Valérie Dréville — si évidente — disait, dans le documentaire, qu’un acteur doit jouer avec l’ombre de son personnage, et travailler à en chercher la lumière : le mot lumière était venue seul, simplement, parlant de Médée, et de la façon dont on l’envisage habituellement, qu’elle tue ses enfants pour se venger, mais que si on changeait la magie noire en magie blanche, et tâchant de comprendre son geste comme consistant à couper avec l’amour mortelle et noire de Jason, alors on sauvait un peu Médée de sa noirceur, en travaillant à cette issue lumineuse : cette empathie du corps glorieux pour l’indéfendable, parce que le théâtre est le lieu où sauver ce qui se peut, peut-être.
Elle continuait — si manifeste — disant que sur scène il ne s’agissait pas d’être, mais de faire, qu’être est à l’origine, et à la fin, qu’il ne s’agit pas d’un travail, que comme l’émotion est produit mais non une production de l’être, que l’être ne saurait être qu’un résultat, fruit d’un arrachement, peut-être.
Valérie Dréville — si présente — disait, dans le documentaire, la présence, peut-être.
Elle se souvenait — si forte — que face à un public indifférent et arrogant, elle souffrait, jusqu’à ce qu’un metteur en scène lui dise : tu ne joues pas pour eux, tu exerces ton art en leur présence, et dans ce renversement, je ne sais plus désormais lequel assiste qui, du public ou de l’artiste : assister l’accouchement, assister à la naissance, peut-être.

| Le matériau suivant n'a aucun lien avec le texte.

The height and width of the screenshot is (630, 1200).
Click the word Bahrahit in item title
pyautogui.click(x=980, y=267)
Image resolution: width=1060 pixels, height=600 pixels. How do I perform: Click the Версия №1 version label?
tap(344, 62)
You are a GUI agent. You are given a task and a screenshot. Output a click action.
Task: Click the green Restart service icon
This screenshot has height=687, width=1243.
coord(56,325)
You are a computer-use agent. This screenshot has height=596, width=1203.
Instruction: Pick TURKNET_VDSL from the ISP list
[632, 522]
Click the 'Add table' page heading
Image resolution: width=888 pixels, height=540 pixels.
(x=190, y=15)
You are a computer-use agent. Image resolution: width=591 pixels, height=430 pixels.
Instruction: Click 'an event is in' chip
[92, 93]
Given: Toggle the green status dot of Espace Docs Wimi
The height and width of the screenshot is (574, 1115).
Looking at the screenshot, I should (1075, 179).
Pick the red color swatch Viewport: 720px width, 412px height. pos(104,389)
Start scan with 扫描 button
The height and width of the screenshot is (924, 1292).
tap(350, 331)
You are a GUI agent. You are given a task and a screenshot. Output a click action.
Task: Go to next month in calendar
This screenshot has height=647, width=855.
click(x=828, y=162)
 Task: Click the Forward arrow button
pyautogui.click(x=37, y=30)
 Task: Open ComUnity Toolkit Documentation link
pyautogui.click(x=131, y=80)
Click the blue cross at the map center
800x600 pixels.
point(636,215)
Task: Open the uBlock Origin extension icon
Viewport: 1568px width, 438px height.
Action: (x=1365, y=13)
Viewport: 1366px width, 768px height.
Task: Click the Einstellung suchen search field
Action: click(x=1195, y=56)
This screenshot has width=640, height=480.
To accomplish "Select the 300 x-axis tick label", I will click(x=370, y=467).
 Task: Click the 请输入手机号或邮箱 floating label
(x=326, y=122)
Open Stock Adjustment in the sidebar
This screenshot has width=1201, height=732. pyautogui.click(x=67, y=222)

Valérie Dréville — si intense — disait, dans le documentaire, qu’on ne jouait pas avec du soi, qu’il s’agissait, quand on rentrait sur scène, d’ajuster sa ligne de vie avec la ligne de vie du personnage, que c’était ce frôlement qui s’appelait le jeu, et que dans ce frôlement, se jouait toute la vie quand on la donne et la garde : peut-être.
Elle — si belle — parfois, dans le documentaire, se taisait, et son silence était plein, pudique, juste, empli de tout ce qui reste irrévélé tant qu’on l’éclaire, lumière du dit, peut-être.